**JOB**
Copy every line of the items below, requests included, and multiply each coordinate in the answers by 1.35, rounding to whole numbers with halves rounded up. Leave the numbers in the requests as they are, and omit the pictures from your reply.

**DATA FOR THE TASK**

-*-*-

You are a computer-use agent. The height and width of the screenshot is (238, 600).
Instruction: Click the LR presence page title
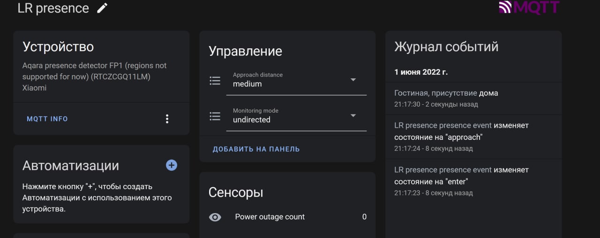coord(53,8)
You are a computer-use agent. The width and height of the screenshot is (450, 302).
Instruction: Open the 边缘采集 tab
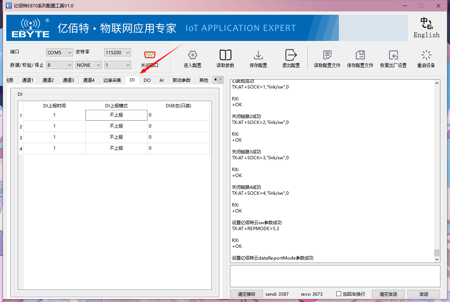[112, 80]
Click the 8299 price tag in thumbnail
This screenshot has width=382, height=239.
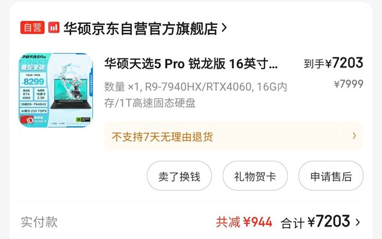point(33,82)
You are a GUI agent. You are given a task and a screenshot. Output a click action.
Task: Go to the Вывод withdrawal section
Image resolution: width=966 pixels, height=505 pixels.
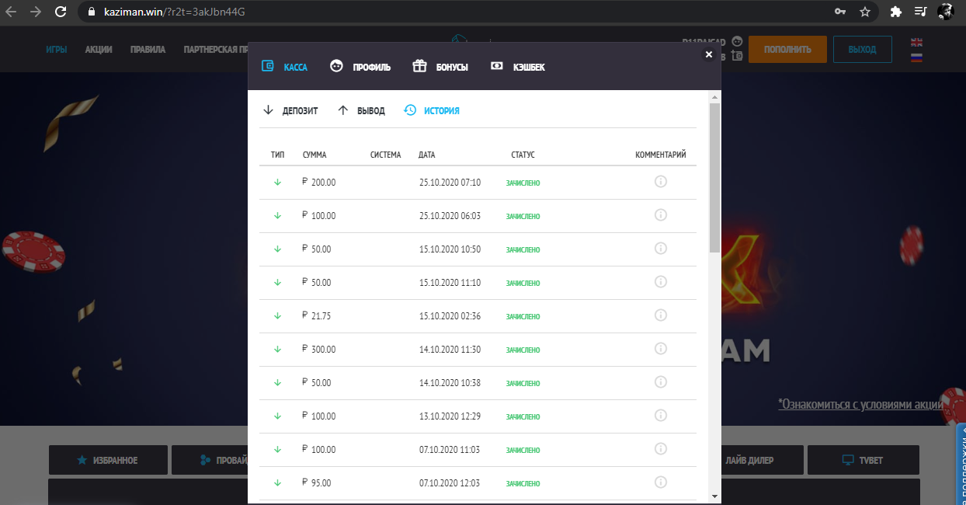[x=361, y=110]

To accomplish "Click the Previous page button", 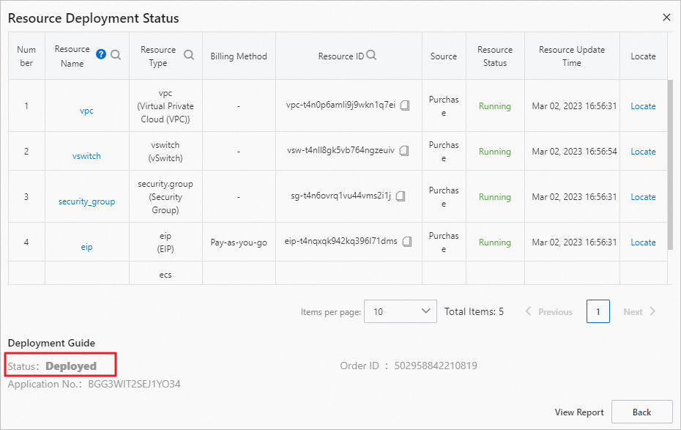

-*-*-

**CORRECT RESULT**
You are a computer-use agent. The height and width of the screenshot is (238, 600).
Instruction: Click the LR presence page title
coord(72,11)
You are a computer-use agent. The width and height of the screenshot is (450, 302).
Instruction: Open the 边缘采集 tab
[151, 108]
Click the 8299 price tag in thumbnail
This screenshot has width=382, height=239.
point(45,111)
You are a GUI agent. You are given a task and a screenshot. Output a click action.
Task: Go to the Вывод withdrawal section
Image resolution: width=966 pixels, height=505 pixels.
[x=487, y=149]

To accomplish "Click the Previous page button", 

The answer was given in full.